§ WHAT NEEDS TO BE DONE
Each line of the listing that includes "computer" should be reported.

§ AVAILABLE RECORDS
'''
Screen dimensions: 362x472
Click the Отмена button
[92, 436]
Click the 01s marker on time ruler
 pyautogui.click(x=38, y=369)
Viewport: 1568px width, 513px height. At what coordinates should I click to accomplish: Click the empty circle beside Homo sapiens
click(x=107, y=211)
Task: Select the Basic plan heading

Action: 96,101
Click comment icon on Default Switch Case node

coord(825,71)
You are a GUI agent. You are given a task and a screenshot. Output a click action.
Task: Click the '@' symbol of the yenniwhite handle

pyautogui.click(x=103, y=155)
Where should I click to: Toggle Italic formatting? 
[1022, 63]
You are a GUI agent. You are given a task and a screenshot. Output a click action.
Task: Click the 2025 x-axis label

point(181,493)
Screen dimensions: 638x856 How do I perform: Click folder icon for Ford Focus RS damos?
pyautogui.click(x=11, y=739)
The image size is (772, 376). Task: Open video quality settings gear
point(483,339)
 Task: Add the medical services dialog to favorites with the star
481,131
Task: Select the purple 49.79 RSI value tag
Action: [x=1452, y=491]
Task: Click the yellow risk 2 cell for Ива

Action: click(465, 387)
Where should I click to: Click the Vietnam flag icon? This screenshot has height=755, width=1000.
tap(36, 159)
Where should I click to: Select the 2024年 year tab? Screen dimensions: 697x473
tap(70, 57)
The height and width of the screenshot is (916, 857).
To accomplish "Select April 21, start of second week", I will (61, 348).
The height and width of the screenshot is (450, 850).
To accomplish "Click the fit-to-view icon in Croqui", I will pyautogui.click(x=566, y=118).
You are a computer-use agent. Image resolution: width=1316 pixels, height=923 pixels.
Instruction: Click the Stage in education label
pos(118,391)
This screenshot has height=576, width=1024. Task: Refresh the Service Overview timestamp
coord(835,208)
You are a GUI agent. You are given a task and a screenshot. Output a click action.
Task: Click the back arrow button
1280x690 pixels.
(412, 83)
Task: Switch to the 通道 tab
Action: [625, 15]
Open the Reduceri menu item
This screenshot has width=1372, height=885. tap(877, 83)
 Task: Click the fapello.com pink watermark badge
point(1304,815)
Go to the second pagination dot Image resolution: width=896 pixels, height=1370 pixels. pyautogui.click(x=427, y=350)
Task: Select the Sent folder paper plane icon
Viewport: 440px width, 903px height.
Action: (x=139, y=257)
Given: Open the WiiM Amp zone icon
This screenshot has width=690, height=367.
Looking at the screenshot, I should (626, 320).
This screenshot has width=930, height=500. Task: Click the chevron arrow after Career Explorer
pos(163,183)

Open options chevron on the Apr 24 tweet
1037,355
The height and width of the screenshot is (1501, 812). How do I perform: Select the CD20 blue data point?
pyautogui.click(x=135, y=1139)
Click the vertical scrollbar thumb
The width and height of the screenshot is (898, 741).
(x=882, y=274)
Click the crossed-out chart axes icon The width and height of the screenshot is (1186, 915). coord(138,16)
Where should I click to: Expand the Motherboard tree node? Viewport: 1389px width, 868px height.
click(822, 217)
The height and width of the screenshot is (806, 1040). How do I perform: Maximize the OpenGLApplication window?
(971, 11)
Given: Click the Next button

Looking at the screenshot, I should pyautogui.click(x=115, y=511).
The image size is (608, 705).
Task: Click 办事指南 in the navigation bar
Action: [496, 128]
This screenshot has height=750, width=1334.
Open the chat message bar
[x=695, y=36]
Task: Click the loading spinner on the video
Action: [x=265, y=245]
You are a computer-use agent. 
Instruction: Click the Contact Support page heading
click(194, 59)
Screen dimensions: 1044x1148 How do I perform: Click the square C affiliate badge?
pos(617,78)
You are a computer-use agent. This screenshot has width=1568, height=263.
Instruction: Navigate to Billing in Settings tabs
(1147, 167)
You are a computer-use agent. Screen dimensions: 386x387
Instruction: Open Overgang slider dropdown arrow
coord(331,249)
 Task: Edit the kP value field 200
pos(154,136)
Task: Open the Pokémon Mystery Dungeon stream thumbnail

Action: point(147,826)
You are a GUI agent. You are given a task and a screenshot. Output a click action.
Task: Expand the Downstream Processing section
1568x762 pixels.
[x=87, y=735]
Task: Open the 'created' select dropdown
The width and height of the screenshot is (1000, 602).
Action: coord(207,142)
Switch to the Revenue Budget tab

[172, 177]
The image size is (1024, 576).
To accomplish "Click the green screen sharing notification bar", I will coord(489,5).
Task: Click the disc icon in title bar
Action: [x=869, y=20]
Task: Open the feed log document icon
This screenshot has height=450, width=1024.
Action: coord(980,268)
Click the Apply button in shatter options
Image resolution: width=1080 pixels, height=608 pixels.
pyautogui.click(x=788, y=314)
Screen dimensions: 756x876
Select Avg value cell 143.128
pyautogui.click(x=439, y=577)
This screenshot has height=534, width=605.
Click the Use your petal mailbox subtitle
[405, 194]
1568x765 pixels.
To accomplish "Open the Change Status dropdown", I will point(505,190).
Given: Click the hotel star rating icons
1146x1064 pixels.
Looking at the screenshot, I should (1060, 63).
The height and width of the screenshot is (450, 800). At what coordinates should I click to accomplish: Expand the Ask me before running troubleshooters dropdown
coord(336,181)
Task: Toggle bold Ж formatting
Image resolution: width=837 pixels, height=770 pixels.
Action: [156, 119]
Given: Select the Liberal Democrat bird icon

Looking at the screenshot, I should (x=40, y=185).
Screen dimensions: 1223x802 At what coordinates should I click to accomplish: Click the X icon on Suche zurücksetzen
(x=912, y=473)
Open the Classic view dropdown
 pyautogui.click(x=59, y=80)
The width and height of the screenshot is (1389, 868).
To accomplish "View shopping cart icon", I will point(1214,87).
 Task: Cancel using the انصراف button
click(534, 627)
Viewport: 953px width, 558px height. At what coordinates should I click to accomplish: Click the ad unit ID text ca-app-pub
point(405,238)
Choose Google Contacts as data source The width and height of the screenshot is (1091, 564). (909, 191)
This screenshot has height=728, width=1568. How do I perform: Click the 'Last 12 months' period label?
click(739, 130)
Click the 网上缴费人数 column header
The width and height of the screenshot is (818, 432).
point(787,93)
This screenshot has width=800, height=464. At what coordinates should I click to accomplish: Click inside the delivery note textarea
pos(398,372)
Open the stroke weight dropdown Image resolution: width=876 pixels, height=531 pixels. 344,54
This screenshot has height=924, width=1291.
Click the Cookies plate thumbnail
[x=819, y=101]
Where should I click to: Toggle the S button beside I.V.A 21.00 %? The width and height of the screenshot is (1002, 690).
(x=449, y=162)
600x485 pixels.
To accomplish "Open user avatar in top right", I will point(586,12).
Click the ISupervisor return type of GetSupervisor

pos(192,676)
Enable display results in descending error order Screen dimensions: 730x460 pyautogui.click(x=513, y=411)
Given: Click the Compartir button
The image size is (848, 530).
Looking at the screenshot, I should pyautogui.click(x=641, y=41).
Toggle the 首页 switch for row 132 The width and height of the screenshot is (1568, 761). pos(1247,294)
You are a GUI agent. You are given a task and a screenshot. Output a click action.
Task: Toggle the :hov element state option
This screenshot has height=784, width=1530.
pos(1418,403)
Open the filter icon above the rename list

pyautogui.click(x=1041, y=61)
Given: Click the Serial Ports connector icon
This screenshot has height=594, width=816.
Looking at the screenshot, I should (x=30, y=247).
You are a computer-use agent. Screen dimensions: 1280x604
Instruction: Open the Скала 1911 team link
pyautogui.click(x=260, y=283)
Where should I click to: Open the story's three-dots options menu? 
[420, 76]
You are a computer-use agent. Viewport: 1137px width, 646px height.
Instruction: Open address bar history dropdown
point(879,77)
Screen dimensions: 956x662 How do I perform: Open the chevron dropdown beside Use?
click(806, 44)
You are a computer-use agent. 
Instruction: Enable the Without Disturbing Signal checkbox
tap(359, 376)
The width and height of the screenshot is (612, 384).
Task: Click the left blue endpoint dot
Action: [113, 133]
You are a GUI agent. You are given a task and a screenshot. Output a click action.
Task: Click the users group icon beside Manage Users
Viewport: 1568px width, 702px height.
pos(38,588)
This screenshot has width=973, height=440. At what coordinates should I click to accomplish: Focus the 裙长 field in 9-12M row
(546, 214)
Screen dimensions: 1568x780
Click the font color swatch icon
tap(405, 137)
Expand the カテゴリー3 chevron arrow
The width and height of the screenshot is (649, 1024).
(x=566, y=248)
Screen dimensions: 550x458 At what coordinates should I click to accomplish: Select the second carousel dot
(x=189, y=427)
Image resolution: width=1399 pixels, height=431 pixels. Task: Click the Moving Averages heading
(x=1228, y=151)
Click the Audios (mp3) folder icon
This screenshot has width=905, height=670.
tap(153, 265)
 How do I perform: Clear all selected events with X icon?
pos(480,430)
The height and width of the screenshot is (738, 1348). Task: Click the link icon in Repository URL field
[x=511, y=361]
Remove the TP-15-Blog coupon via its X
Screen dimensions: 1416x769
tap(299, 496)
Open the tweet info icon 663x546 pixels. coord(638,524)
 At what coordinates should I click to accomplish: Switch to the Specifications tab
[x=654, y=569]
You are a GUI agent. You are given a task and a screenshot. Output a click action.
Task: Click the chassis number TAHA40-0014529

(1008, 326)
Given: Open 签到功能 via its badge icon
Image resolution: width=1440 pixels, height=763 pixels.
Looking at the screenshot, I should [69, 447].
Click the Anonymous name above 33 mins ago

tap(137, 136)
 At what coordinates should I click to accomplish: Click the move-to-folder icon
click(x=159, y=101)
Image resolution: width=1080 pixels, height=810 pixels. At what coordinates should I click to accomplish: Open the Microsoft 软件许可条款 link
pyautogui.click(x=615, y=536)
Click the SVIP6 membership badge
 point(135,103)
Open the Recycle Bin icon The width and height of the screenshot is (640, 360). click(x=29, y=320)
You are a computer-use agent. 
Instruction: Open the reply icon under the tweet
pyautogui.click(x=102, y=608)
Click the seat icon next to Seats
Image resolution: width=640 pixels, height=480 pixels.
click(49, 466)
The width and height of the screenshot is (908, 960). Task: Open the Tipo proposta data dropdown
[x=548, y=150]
'''
§ SOLUTION TO THIS PROBLEM
You are a computer-use agent. Image resolution: width=1316 pixels, height=923 pixels.
You are a computer-use agent. 
You are a computer-use agent. This screenshot has width=1568, height=263.
You are a computer-use agent. Screen dimensions: 386x387
You are a computer-use agent. Screen dimensions: 1280x604
You are a computer-use agent. Viewport: 1137px width, 646px height.
You are a computer-use agent. 
You are a computer-use agent. 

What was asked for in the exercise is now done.